● GIVEN INSTRUCTION: Reproduce, unchanged, the lines of the material below from the line with "You are a computer-use" up to and including the line with "coord(310,122)".

Source records:

■ ■ ■

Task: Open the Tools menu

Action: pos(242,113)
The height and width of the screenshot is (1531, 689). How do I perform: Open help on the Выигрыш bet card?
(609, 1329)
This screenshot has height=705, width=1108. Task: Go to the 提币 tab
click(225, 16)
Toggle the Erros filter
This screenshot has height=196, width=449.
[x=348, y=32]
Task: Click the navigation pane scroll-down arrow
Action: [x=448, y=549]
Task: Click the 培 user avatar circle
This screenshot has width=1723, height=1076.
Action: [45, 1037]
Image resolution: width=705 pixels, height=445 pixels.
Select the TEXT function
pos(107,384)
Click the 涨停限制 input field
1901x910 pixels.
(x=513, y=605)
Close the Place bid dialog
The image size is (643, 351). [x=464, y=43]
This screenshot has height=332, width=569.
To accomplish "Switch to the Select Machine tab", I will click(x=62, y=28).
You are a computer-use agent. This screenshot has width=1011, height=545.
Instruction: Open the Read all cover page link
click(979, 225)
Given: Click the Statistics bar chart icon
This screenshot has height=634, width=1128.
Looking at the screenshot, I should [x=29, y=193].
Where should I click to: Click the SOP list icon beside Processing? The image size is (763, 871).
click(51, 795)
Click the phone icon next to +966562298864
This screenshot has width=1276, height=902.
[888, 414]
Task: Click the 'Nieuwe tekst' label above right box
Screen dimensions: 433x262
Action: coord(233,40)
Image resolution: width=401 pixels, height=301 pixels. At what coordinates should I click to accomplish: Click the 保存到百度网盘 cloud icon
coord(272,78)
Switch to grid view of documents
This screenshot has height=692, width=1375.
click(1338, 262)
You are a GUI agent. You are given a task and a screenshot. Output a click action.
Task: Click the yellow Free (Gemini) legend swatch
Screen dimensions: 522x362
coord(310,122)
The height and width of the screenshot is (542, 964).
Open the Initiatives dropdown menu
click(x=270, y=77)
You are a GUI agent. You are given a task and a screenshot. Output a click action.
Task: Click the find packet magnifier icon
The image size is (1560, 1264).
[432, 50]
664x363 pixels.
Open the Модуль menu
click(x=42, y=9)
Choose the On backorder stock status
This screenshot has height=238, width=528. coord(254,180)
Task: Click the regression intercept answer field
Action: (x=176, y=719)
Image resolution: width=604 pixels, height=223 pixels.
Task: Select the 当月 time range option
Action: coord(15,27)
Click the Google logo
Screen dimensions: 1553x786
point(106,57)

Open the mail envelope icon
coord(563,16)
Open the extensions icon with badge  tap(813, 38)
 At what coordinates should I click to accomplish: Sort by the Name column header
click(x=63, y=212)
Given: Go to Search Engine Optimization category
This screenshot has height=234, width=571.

■ ■ ■

● COMPLETE OUTPUT:
You are a computer-use agent. This screenshot has width=1011, height=545.
Instruction: Open the Read all cover page link
click(979, 225)
Given: Click the Statistics bar chart icon
This screenshot has height=634, width=1128.
Looking at the screenshot, I should [x=29, y=193].
Where should I click to: Click the SOP list icon beside Processing? The image size is (763, 871).
click(51, 795)
Click the phone icon next to +966562298864
This screenshot has width=1276, height=902.
[888, 414]
Task: Click the 'Nieuwe tekst' label above right box
Screen dimensions: 433x262
Action: coord(233,40)
Image resolution: width=401 pixels, height=301 pixels. At what coordinates should I click to accomplish: Click the 保存到百度网盘 cloud icon
coord(272,78)
Switch to grid view of documents
This screenshot has height=692, width=1375.
click(1338, 262)
You are a GUI agent. You are given a task and a screenshot. Output a click action.
Task: Click the yellow Free (Gemini) legend swatch
Screen dimensions: 522x362
coord(310,122)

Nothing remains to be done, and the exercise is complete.